### TASK DIRECTIONS
Please substitute "screen capture" for "screenshot" everywhere in the records below and leave all else unchanged. Omit the pictures from your version.

### Records for pointing at text and elements

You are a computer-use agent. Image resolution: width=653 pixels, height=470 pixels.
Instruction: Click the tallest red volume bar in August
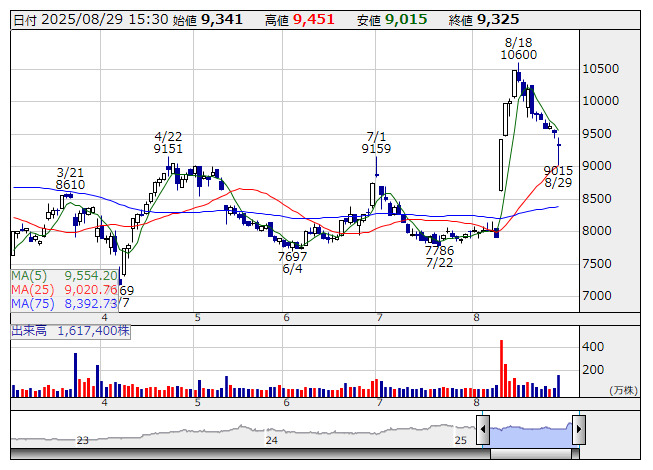[x=500, y=368]
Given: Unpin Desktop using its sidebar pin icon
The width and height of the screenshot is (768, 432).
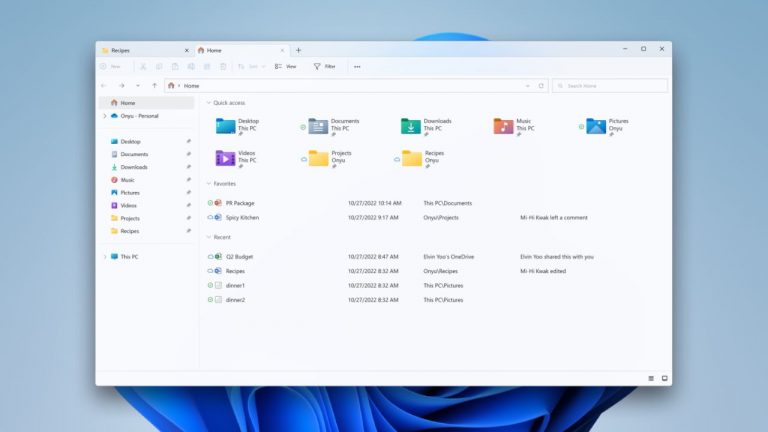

### WRITTEN SOLUTION
You are a computer-use agent. Image resolution: width=653 pixels, height=470 pixels.
Instruction: Click the tallest red volume bar in August
[x=500, y=368]
Given: Unpin Desktop using its sidebar pin icon
The width and height of the screen capture is (768, 432).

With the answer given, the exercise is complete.